Tuesday, October 6, 2009

Wow: and look, they really drink Chardonnay, too

Nobody is sticking up for Roman Polanski anymore. At least, I haven't read anything written on his behalf for the past week or so, and once Conor Friedersdorf has decided to opine on a subject, I think that we can all assume that conventional wisdom has definitively made its stand on the matter.

Since a cultural scandal has once again passed me by, then, allowing me no chance to demonstrate my populist bona fides by expressing my outrage at the outrage (I was properly outraged, though, let me assure you), I've decided to engage in my little academic strategy of meta-commentary: that is, commenting on the controversy itself.

Michael Kinsley has famously described a gaffe as when a politician accidently tells the truth.

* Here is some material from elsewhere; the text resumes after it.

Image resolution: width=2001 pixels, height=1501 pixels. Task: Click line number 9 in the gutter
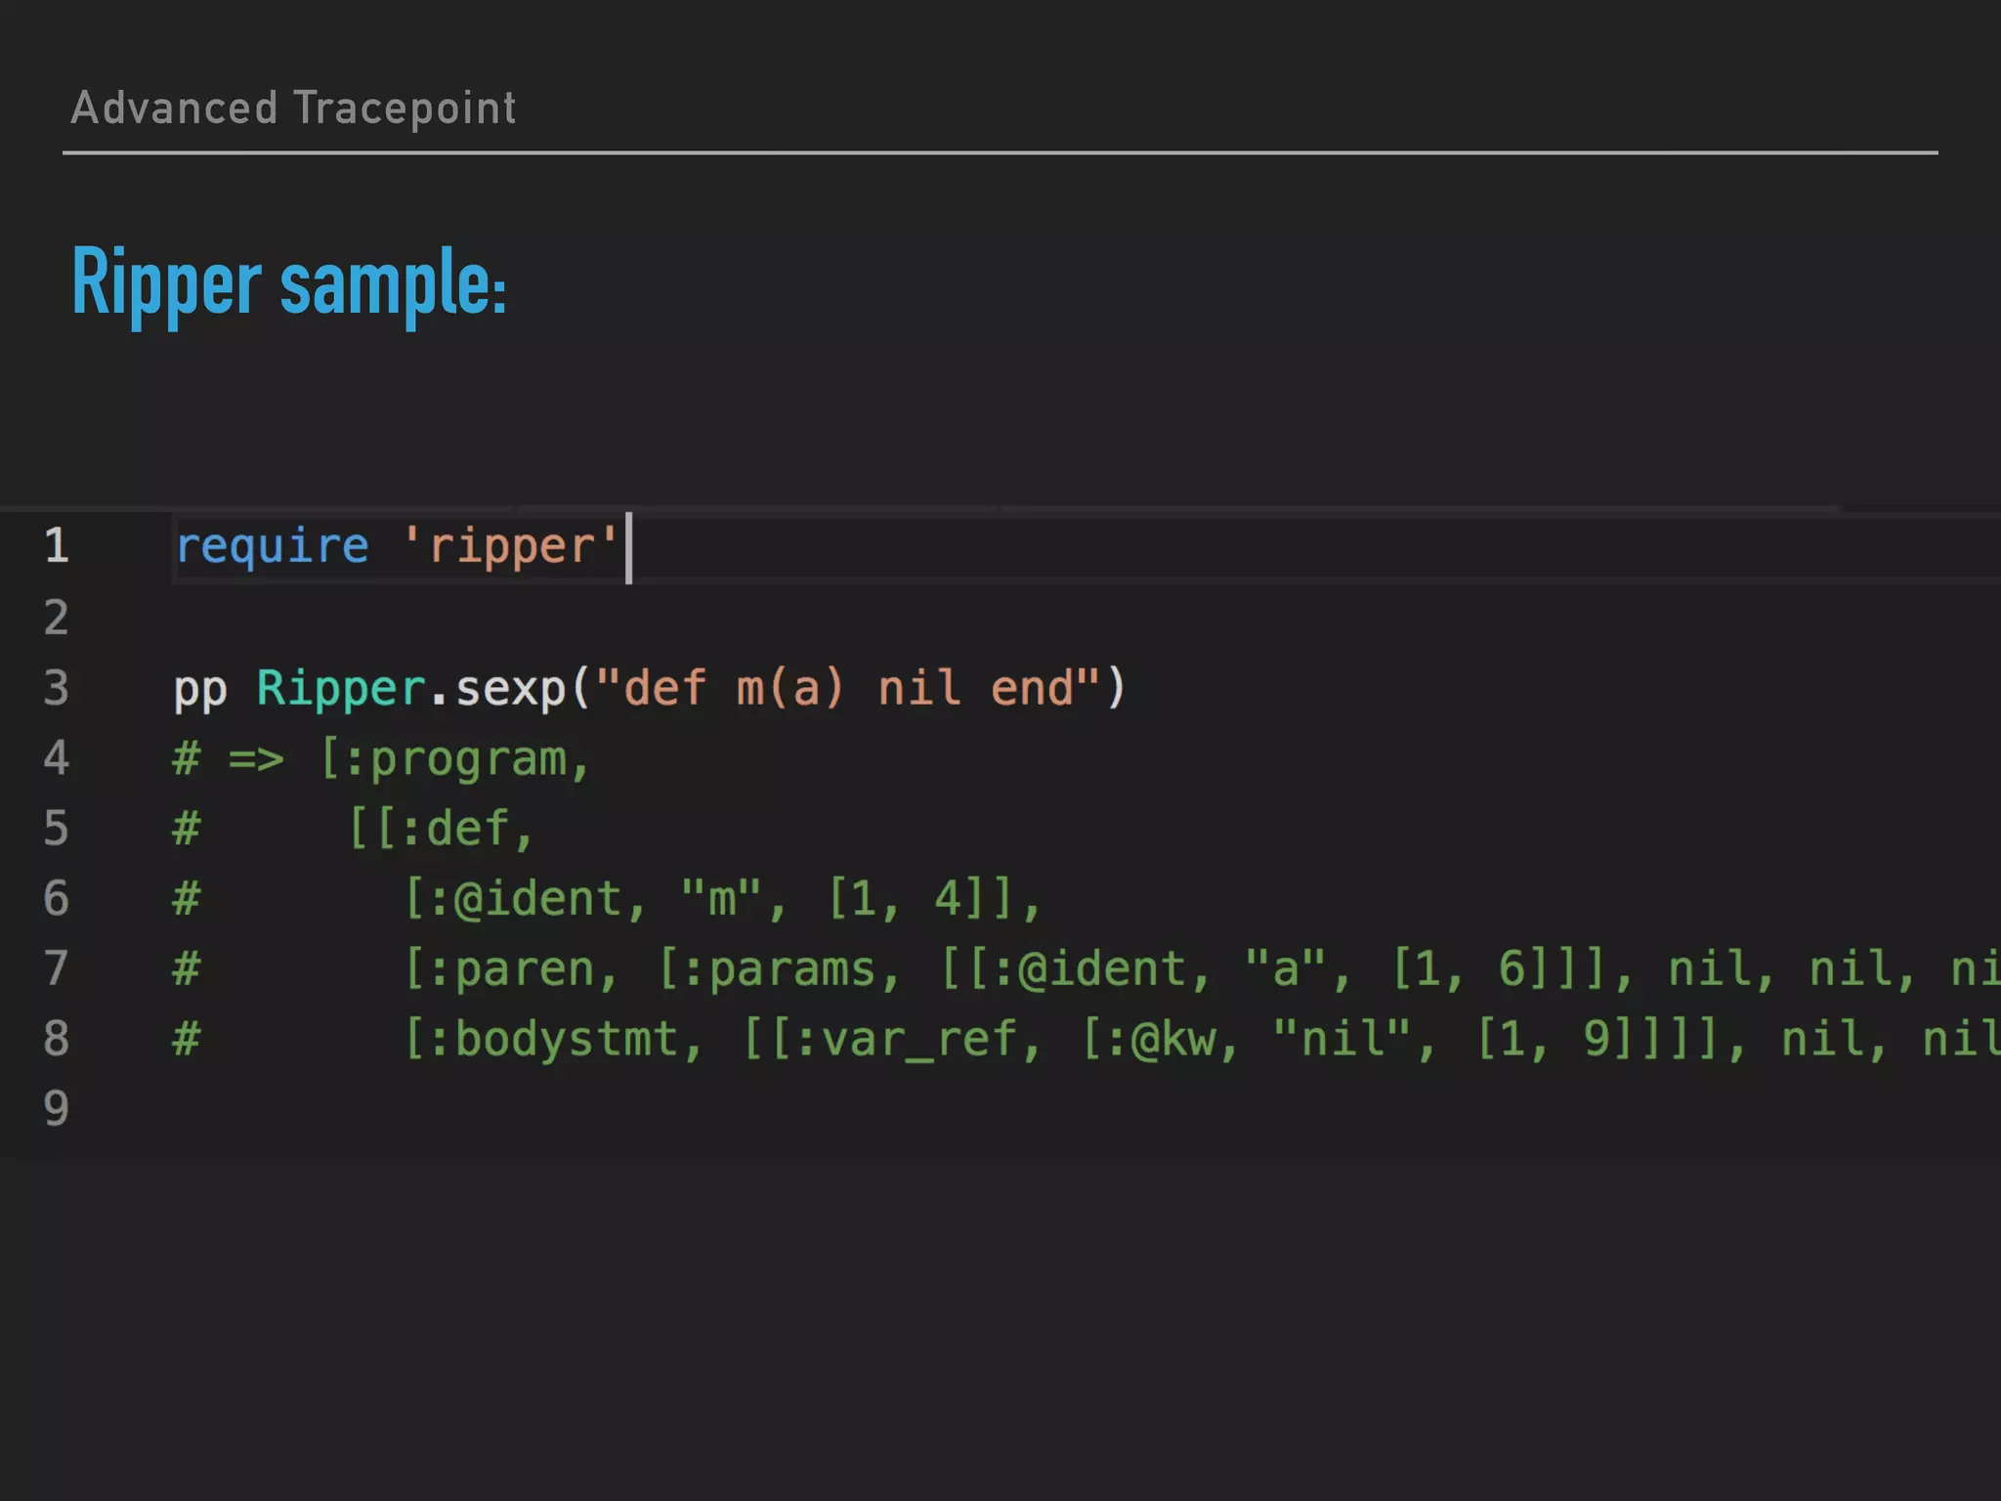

Seems to me that we've got to have a similar sort of term for when a group, or some subset thereof, in a moment of communal indiscretion, reveals that what a generous soul would have taken to be an unfair characterization or stereotype is pretty close to the actual case. An example here would be when a few tea-baggers out on the Washington Mall hold up cartoons of Barack Obama as a monkey, or crazy-ass anti-abortionists assassinate a doctor, or when employees of ACORN provide tax guidance to apparent prostitutes and their apparent pimps.

In the case of Polanski, the defenders played into a common prejudice regarding the bicoastal "cultural elite" (at least, it's common out here in flyover country): that they are over-educated moral idiots who have convinced themselves that artistic talent allows one to dispense with any obligation to treat other human beings with decency or respect. Which is, in fact, often true. Our clue here is, no one who lives in Hollywood seems all that surprised that many of the people there are assholes and hypocrites who apparently believe pedophilia is an outrage when practiced by some loser unknown Catholic priest but Not Such A Big Deal if you've done some good work on edgy historical mysteries and horror films (and been forced to live in the 14th arrondissement for the past 25 years, for God's sake, and were not even allowed to come pick up your Oscar trophy!)

The more interesting issue now is a political one. Because of the tendency of so many in Hollywood to adopt fashionable liberal political stances (probably because they associate this with being "artistic"), the question is whether their obtusteness could infect the whole left side of the spectrum among general public opinion. And this is why the most angry and eloquent screeds against Polanski and his cultured defenders are coming from people like Katha Pollit, Gene Robinson, and Kate Harding in the liberal webzine Salon. They're well aware of the long-term damage this could do. I doubt that Limbaugh and Beck are really paying much attention right now, knowing that they can feast on this little nugget (Woody Allen sticking up for a child rapist, Haw!) for the next ten years or so. They can trot it out every time they want to rail against fancy-pants east coast liberals and their cultural nihilism.

The rough equivalent would be the sort of damage control that comes up from the conservative commentariat every time Sarah Palin says something stupid or when some cracker Republican congressman gets caught making a racist joke. Except, of course, that never happens: the folks in places like The National Review and The Weekly Standard mostly just plough on through. Nothing embarrasses them, not even the birthers. This is because conservative intellectuals (and maybe, also, Hollywood film directors) realize something that liberal journalists like Robinson and Harding haven't figured out yet: there are no longer consensus, middle-of-the-road, default positions in this country about issues of common decency and public decorum. We're all just defending the tribe now.